> WHAT TO PRODUCE: Continue the discussion about discipline, delayed gratification, and getting kids into the bath, picking up after its last sentence.

Getting kids into the bath, even though they like it once they're in there, and given, as she says in the article, that they've liked it before isn't a problem of delayed gratification. It's a problem of routine and requirement, of apathy and change. You have to stop whatever it is you're doing and go take a bath _every day_, my nephew absolutely loves going to the park, but if we did it every day there'd be so many days where he doesn't feel like it, even if he loves it every time he gets there.

This is exactly the point the author is making, discipline is about doing things that need doing, the question is whether it's still discipline if it's something you're doing only for your own enjoyment, and whether finding enjoyment out of things you need to do is enough.


You just answered the question yourself.

> there _isn't_ any delayed gratification in kids taking a bath, as she said, kids love it once they're in there

Keyword here is "once", kids love it _once_ they're there. The point is that -at the time when the parent is asking the kid to stop what they're doing and shower- they (don't want to / don't understand why they should / etc...) stop what they're doing. Take a look at the Stanford marshmallow experiment[1].

I don't see why it discipline can't be about both though, delayed gratification _and_ routine and requirement as you said. I'd add that routine can help (mainly for kids) in establishing a pattern where the value of delayed gratification can be harnessed.

> discipline is about doing things that need doing,

There's nothing inherent in what the word discipline means that signifies anything regarding doing what needs to be done. It's more about doing what you understand to be good for you later, even if you don't fully (or irrationally) don't want to do now, specifically if it's a small sacrifice now for a greater reward later.

1: https://en.wikipedia.org/wiki/Stanford_marshmallow_experimen...


> Keyword here is "once", kids love it _once_ they're there. The point is that -at the time when the parent is asking the kid to stop what they're doing and shower- they (don't want to / don't understand why they should / etc...) stop what they're doing.

Yeah but that seems like a completely different concept from delaying though, they're not any _more_ gratified being in the bath than they would've been playing tag or whatever they were doing before. And again it doesn't apply if you make it not something regular they have to do, getting kids to change what they're doing like swapping games isn't anywhere near as hard as getting kids to swap games where one of them is a bath.

> Take a look at the Stanford marshmallow experiment[1].

I know all about the Stanford Marshmallow experiment, it's a miserable abortion of an experiment that everyone talks about like received wisdom when every attempt to repeat it's long term findings has like half the effect if you account for even the slightest confounding variables.

> INFORMATION GIVEN:
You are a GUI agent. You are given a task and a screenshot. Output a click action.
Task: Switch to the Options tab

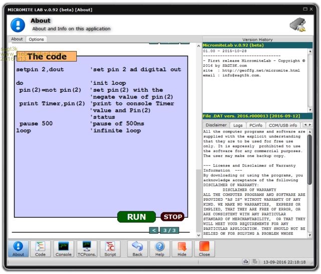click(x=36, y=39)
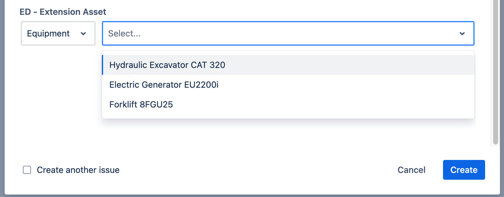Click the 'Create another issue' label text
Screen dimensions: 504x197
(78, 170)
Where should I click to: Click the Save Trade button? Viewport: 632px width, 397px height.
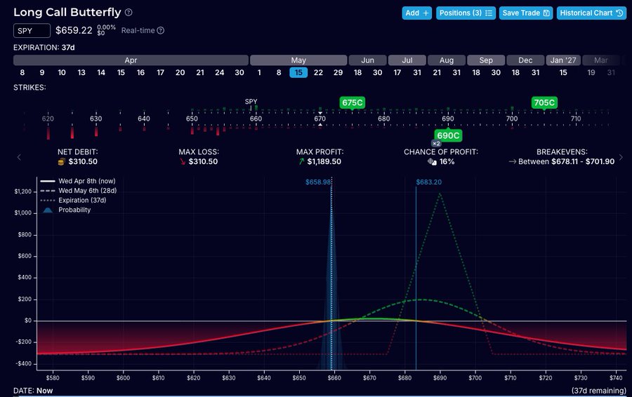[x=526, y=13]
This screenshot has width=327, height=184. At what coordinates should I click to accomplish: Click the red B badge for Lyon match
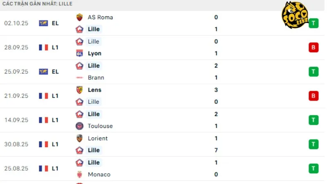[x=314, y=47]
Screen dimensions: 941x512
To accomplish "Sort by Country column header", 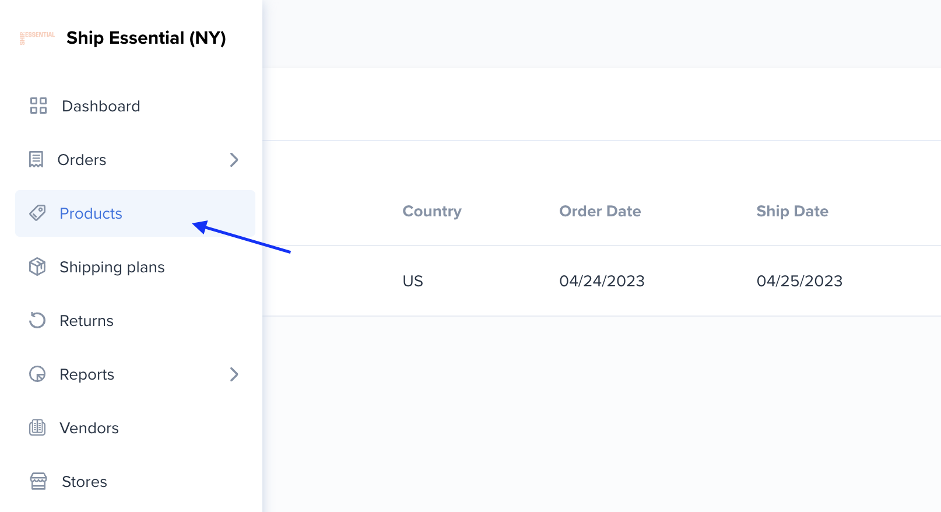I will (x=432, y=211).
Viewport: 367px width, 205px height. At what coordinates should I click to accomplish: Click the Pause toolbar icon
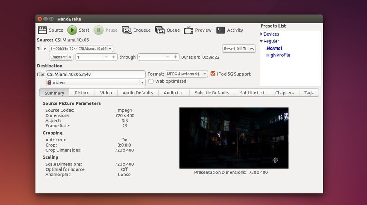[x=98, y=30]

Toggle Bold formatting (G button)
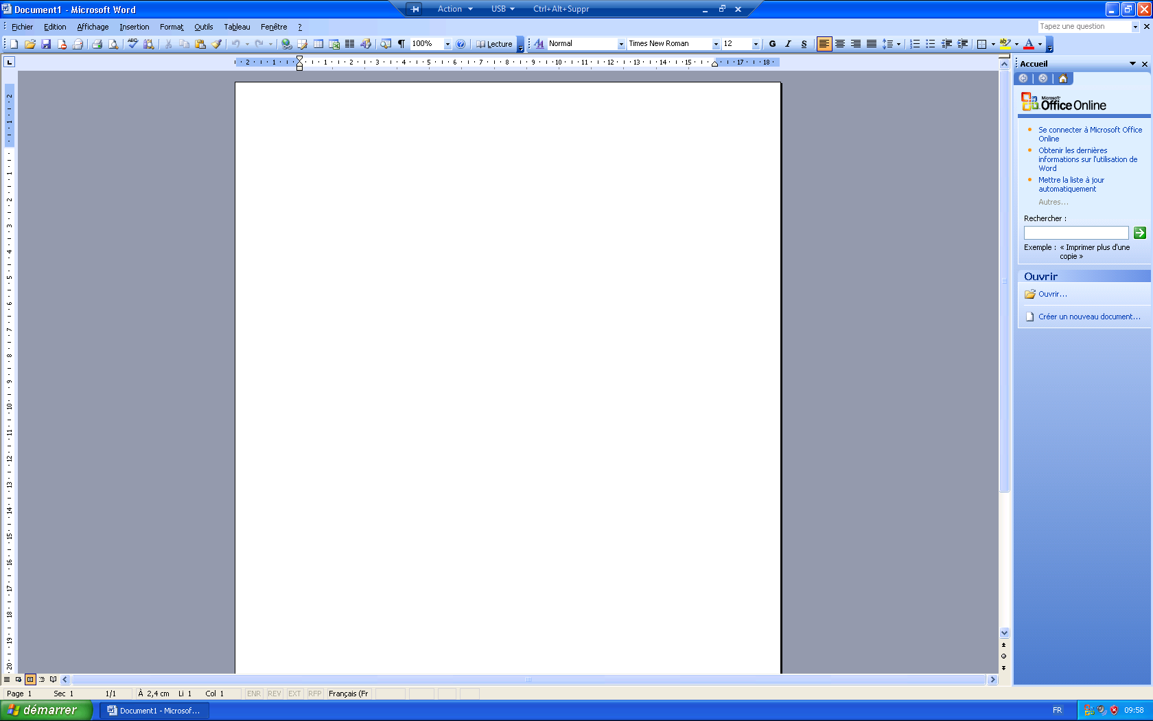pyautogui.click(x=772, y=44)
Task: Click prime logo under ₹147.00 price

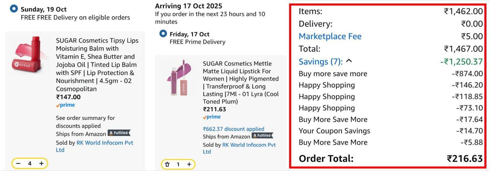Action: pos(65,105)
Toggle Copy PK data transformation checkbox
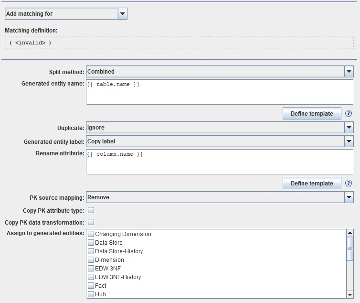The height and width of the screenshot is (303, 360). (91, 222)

> RESULT OF THIS TASK:
(Sorry I'm dunking on it so much, I had to write a paper on it during my degree, everything they found about the kids doing better in life because they could delay gratification completely disappears once you realise that the kids who could wait were just the kids who grew up with more money and never had to worry about food at all, and once you account for parental income and stability you find out the differences in life outcomes are entirely caused by familial wealth.)

Read the follow up studies section if you want to know what I'm talking about, some of the confounding variables they didn't account for include "early cognitive ability and behaviour, family background, and home environment" but also trust in the researcher, if the child had had a promise broken by an adult even _kind of_ recently they were far more likely to fail the test.

Also having read a lot of those studies for that paper, I can say that even the Wikipedia article feels a bit generous to it.

</rant>

> There's nothing inherent in what the word discipline means that signifies anything regarding doing what needs to be done. It's more about doing what you understand to be good for you later, even if you don't fully (or irrationally) don't want to do now, specifically if it's a small sacrifice now for a greater reward later.

Yeah that sounds right actually. I never thought of it like that, thank you.


The issues in the article seem quite complex to me. But every time I re-read the first three paragraphs, I cannot help but think, "Irina Dumitrescu is a sage."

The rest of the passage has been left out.